== Segment start ==

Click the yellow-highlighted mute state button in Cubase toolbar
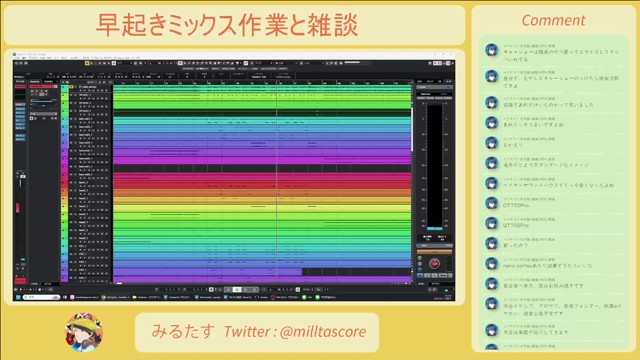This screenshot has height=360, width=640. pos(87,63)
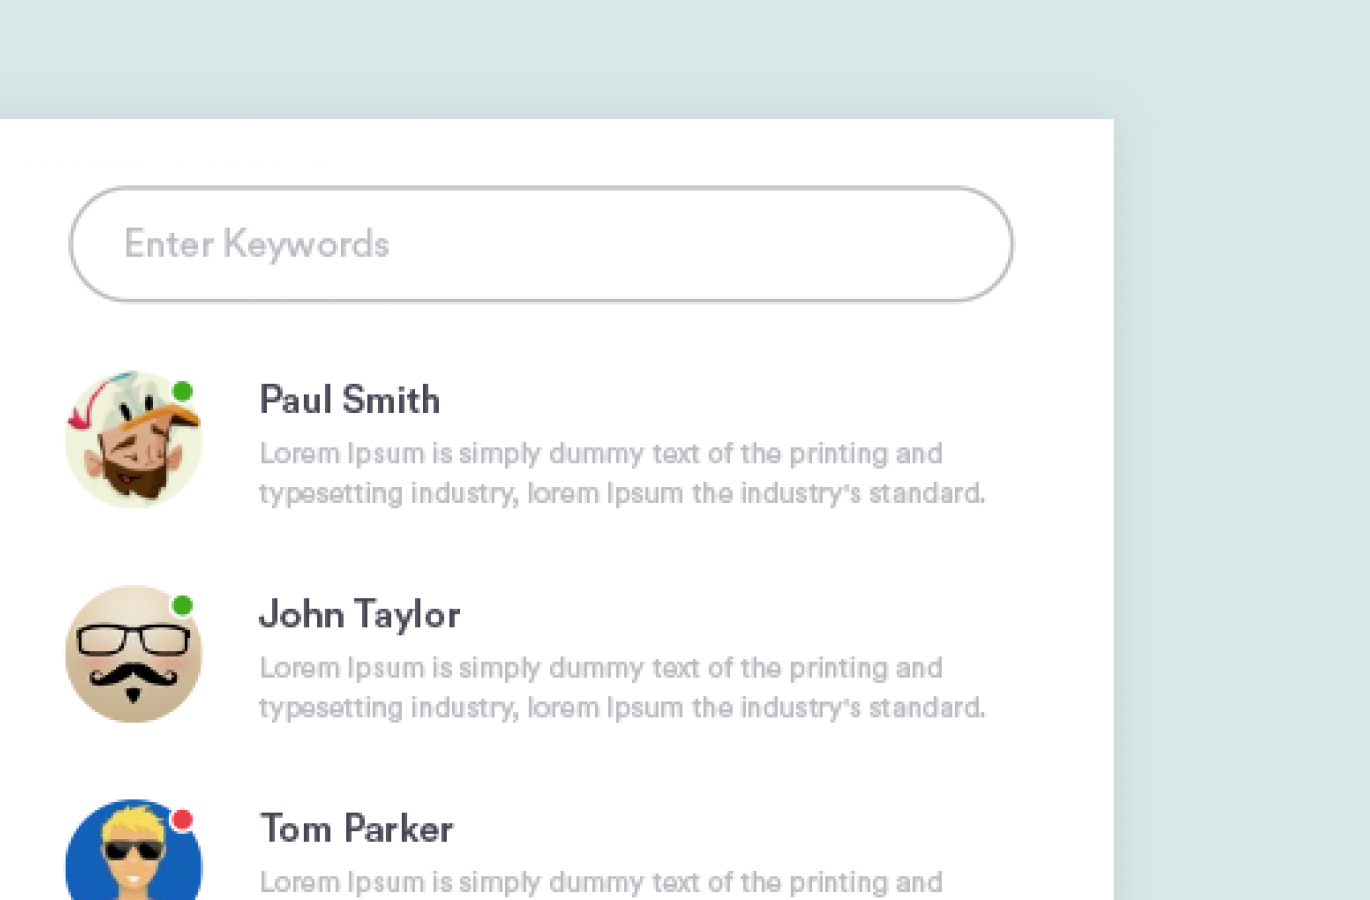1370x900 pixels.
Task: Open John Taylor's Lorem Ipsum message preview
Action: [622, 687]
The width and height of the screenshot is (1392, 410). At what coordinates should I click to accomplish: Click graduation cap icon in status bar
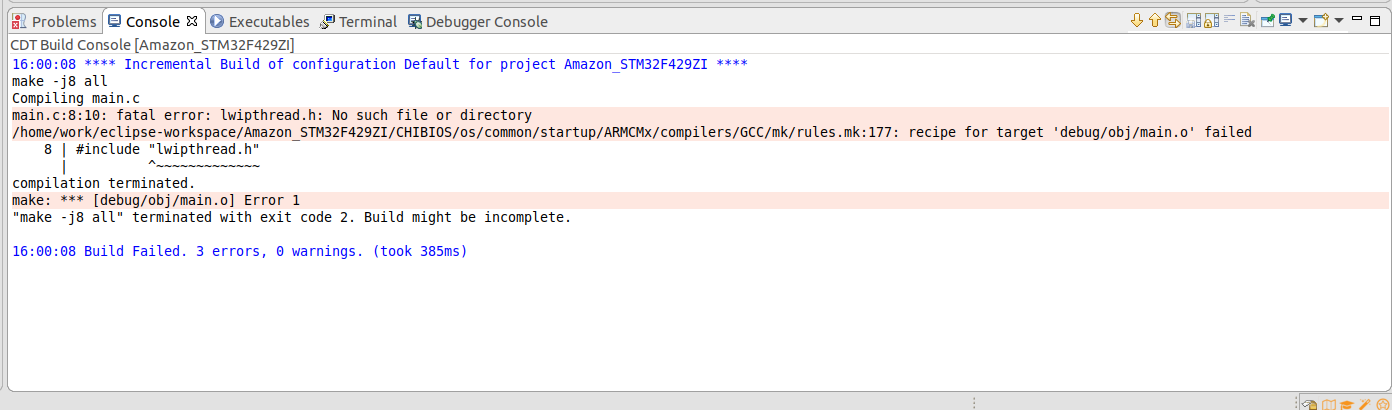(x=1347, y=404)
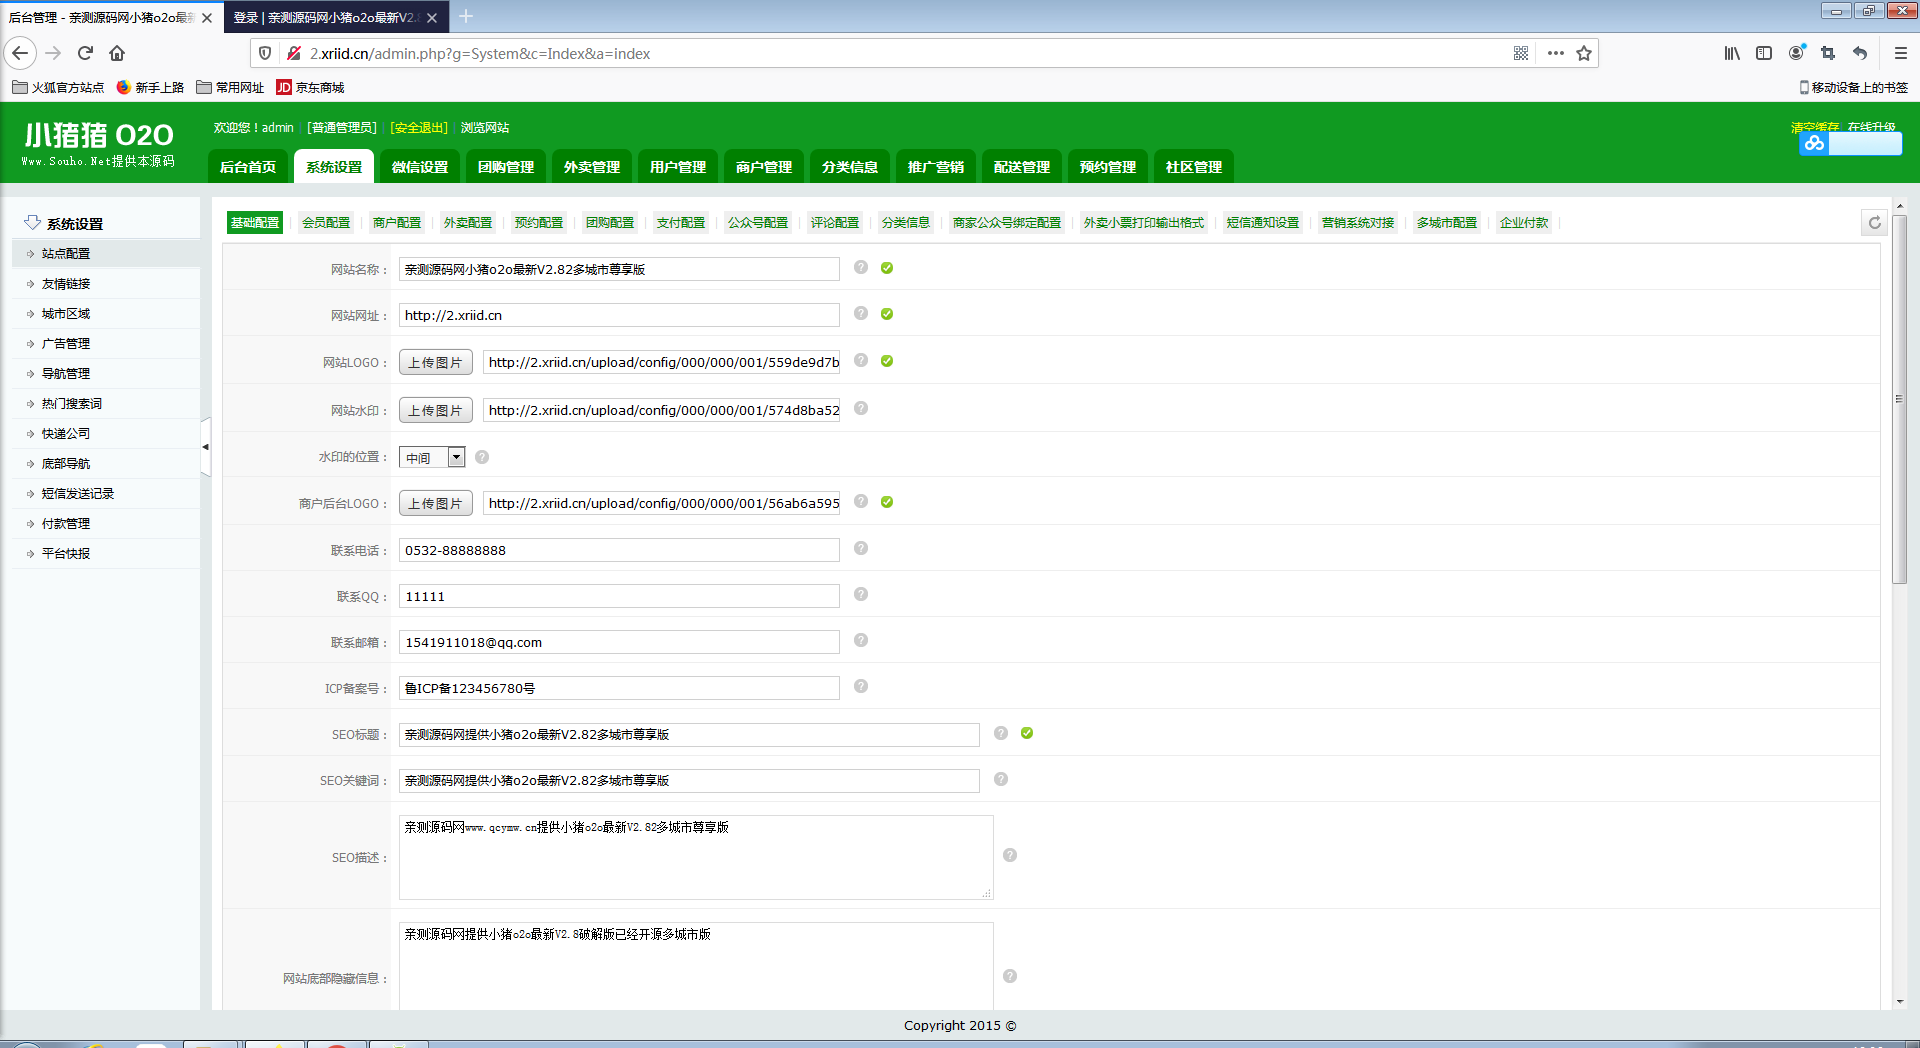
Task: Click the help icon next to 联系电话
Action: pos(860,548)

== Segment end ==

YOUR TASK:
Make an exact copy of the lines above, starting at the line that contains "The width and" and running through the final line of the entries. Omit the pictures.

COMPLETED EXERCISE:
The width and height of the screenshot is (1392, 410). At what coordinates should I click to accomplish: Click graduation cap icon in status bar
(x=1347, y=404)
Task: Click the help icon next to 联系电话
Action: pos(860,548)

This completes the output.